→ Input records:
▬▬▬

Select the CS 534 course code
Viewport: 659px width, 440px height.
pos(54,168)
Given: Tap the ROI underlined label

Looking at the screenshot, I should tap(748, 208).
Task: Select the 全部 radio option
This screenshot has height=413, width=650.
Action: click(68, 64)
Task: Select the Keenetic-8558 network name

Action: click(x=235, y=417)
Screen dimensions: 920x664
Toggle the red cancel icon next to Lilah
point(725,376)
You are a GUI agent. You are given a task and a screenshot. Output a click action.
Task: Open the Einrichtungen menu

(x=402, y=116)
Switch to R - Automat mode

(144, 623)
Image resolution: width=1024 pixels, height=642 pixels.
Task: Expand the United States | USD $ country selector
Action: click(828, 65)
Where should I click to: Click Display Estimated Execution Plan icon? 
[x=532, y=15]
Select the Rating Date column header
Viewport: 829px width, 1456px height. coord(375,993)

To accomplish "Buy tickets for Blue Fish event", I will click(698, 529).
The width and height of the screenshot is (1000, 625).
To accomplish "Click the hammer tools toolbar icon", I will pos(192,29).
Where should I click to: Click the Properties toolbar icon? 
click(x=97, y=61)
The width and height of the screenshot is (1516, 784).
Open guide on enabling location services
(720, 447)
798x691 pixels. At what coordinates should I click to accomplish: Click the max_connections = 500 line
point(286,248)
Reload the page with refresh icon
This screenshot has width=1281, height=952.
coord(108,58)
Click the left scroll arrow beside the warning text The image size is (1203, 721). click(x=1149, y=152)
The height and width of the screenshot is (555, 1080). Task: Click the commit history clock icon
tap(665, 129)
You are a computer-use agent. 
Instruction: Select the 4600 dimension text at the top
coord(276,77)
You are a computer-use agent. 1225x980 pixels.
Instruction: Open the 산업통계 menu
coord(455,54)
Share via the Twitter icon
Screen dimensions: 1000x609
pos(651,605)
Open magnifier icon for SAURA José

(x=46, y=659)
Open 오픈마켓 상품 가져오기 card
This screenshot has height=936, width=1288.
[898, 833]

▬▬▬

→ Work order:
What you give back should be exactly the lines of the data above from the line with "Task: Select the 全部 radio option" through the line with "You are a GUI", both of those included, and nothing more.

→ Response:
Task: Select the 全部 radio option
This screenshot has height=413, width=650.
Action: click(68, 64)
Task: Select the Keenetic-8558 network name

Action: click(x=235, y=417)
Screen dimensions: 920x664
Toggle the red cancel icon next to Lilah
point(725,376)
You are a GUI agent. You are given a task and a screenshot. Output a click action.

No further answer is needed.